However, the use of antimicrobial drugs is often still required for reducing shedding and intestinal carriage of salmonellae, especially when preventive measures have not been sufficiently efficient (Davies et al., Citation2003). In such cases, new concerns are born due to selection of resistant bacteria (Velonakis et al., Citation2001; Molbak et al., Citation2002; Chung et al., Citation2003; Malorny et al., Citation2003; Busani et al., Citation2004), the possibility that residues of antimicrobial drugs may contaminate chicken meat and eggs consumed by man (Donoghue, Citation2003), and finally because antibiotic therapy alone will is unlikely to clear salmonellae from infected chickens (Fernandez et al., Citation2001).
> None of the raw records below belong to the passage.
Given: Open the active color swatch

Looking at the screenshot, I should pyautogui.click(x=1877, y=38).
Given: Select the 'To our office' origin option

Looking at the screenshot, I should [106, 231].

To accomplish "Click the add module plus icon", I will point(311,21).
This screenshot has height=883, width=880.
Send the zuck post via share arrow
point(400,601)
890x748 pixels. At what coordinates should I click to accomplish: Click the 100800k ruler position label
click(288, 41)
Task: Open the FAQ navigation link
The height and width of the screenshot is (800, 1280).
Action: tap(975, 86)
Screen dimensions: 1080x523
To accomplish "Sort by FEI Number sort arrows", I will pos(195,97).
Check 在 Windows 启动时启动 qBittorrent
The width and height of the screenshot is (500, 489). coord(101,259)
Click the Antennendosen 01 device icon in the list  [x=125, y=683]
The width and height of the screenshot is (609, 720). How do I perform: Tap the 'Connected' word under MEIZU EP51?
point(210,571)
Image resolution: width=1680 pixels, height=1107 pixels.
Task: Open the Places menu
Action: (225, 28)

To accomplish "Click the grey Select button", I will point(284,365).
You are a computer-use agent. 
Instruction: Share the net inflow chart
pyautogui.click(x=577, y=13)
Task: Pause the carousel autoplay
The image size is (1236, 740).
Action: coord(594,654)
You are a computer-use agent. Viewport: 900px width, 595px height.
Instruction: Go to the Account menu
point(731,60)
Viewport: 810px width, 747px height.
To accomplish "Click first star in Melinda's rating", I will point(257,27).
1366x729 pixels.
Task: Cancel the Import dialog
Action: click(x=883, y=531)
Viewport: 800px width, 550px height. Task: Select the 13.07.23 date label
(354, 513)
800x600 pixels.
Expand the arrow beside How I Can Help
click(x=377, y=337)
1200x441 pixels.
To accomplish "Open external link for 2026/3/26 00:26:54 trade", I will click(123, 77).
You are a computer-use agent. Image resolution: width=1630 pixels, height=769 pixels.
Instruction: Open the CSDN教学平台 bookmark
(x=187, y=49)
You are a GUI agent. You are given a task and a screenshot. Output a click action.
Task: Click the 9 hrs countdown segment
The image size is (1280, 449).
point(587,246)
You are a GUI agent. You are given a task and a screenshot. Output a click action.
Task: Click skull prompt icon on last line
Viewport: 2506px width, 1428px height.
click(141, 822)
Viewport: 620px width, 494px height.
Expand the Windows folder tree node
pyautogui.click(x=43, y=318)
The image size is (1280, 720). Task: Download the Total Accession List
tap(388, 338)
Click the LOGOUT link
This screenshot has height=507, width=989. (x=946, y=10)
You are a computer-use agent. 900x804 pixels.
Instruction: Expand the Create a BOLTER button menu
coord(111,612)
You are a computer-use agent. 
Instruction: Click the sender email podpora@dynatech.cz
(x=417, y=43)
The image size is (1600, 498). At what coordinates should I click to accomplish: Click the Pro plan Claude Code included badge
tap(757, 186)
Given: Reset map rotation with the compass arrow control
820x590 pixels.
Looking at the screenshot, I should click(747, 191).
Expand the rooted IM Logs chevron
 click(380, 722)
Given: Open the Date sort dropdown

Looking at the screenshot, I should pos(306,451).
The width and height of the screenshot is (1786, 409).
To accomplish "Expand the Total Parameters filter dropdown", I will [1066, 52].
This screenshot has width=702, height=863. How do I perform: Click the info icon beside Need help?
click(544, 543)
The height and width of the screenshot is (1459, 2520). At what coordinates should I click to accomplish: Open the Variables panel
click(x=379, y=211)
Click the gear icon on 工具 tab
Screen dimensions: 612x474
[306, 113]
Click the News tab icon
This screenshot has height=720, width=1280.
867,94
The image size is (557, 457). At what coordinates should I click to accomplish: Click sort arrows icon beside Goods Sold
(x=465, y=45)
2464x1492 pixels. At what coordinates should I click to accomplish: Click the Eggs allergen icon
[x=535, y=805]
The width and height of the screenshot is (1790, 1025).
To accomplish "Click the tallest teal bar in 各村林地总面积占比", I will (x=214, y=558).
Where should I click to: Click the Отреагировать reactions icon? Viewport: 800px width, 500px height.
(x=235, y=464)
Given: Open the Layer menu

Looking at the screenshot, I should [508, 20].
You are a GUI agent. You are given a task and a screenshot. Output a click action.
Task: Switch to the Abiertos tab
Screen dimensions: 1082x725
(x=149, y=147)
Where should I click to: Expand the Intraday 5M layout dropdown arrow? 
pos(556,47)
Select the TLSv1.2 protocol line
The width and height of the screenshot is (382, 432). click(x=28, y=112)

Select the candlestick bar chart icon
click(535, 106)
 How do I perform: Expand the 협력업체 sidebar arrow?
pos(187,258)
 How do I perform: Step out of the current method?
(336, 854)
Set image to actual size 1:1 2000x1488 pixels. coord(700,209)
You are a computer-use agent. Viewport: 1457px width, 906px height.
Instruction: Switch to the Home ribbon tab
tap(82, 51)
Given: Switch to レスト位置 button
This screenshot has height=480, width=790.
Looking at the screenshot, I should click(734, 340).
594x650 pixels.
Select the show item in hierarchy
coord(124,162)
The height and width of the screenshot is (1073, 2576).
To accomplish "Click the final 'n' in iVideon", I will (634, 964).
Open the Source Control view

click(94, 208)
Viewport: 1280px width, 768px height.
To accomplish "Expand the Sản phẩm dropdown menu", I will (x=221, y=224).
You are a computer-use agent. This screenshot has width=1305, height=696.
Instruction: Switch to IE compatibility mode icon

Alternatives to antimicrobial drugs are required for the control of salmonellae within poultry production. Besides reducing the use of antibiotics, these methods could also be used in conjunction with good agricultural practices in the multi-factorial approach for improvements on salmonella's control at a pre-harvest level. Bactericidal bacteriophages may provide a natural, non-toxic, feasible and non-expensive component for the pre-harvest control of salmonellae in poultry. Some preliminary work has indicated that salmonellae can be controlled by the use of bacteriophages (Barrow et al., Citation1987; Berchieri et al., Citation1991; Sklar & Joerger, Citation2001), although additional work has to be done in order to achieve more optimistic results.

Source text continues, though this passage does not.